(Collected data entries)

<<<<

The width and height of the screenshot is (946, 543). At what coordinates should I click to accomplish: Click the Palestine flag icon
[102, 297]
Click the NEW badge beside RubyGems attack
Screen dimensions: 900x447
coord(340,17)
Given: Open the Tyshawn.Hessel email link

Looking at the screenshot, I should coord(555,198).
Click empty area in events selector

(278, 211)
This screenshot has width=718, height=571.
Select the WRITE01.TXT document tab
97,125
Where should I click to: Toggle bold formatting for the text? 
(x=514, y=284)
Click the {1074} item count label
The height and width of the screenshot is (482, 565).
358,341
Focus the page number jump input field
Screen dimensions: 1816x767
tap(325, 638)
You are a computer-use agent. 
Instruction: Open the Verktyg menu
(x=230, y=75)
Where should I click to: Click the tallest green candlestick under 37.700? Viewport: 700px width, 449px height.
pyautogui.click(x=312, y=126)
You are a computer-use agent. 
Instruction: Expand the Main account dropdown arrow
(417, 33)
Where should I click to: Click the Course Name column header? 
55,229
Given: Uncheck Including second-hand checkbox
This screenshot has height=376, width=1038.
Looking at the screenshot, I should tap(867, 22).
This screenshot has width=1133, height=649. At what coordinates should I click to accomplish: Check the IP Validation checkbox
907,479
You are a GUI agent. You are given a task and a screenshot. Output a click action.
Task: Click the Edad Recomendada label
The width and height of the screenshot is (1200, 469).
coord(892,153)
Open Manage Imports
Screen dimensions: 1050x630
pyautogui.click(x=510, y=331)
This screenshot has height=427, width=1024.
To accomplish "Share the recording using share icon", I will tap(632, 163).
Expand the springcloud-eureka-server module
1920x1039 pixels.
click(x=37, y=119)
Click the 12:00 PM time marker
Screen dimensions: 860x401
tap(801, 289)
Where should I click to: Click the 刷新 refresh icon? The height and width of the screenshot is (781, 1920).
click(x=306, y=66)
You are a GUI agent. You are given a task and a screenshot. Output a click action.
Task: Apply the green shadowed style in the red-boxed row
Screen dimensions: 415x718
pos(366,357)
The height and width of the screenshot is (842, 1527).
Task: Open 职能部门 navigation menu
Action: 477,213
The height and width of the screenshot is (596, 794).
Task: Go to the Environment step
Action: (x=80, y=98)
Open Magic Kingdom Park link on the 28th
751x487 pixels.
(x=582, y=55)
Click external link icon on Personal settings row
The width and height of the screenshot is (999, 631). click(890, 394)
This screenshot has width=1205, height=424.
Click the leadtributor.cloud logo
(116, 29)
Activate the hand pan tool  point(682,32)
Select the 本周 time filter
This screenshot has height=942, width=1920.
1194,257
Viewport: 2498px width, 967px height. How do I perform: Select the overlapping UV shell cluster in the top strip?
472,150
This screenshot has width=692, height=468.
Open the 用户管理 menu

>>>>

• [About this task]: The range runs from the line above containing "This screenshot has height=376, width=1038." to the line containing "Task: Click the Edad Recomendada label", inclusive. Restate those lines word for word and no others.

• [Written solution]:
This screenshot has height=376, width=1038.
Looking at the screenshot, I should tap(867, 22).
This screenshot has width=1133, height=649. At what coordinates should I click to accomplish: Check the IP Validation checkbox
907,479
You are a GUI agent. You are given a task and a screenshot. Output a click action.
Task: Click the Edad Recomendada label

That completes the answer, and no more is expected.